- EXERCISE DIRECTIONS -
Print the records below exactly, and do not carry over any picture.

- TASK INPUTS -
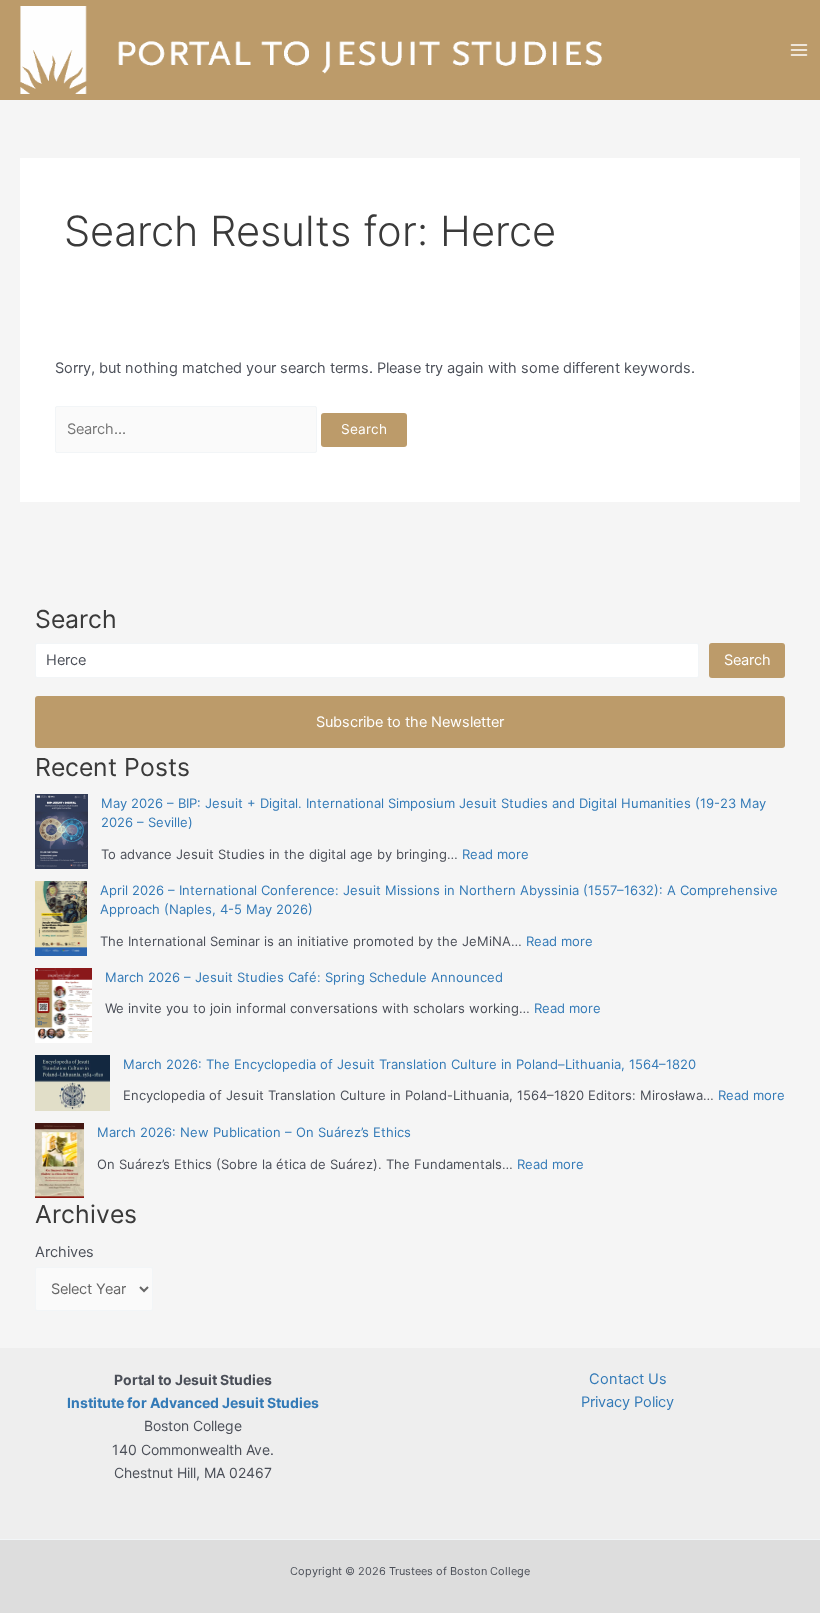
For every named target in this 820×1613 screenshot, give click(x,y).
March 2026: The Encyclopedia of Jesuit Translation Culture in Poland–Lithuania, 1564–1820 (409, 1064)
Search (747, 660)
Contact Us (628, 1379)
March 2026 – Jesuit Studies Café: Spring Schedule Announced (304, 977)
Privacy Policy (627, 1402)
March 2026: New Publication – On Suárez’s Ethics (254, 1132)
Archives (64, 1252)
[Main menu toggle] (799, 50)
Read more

- ANSWER TO THIS EXERCISE -
For every named target in this 820×1613 screenshot, give click(x,y).
March 2026: The Encyclopedia of Jesuit Translation Culture in Poland–Lithuania, 1564–1820 (409, 1064)
Search (747, 660)
Contact Us (628, 1379)
March 2026 – Jesuit Studies Café: Spring Schedule Announced (304, 977)
Privacy Policy (627, 1402)
March 2026: New Publication – On Suárez’s Ethics (254, 1132)
Archives (64, 1252)
[Main menu toggle] (799, 50)
Read more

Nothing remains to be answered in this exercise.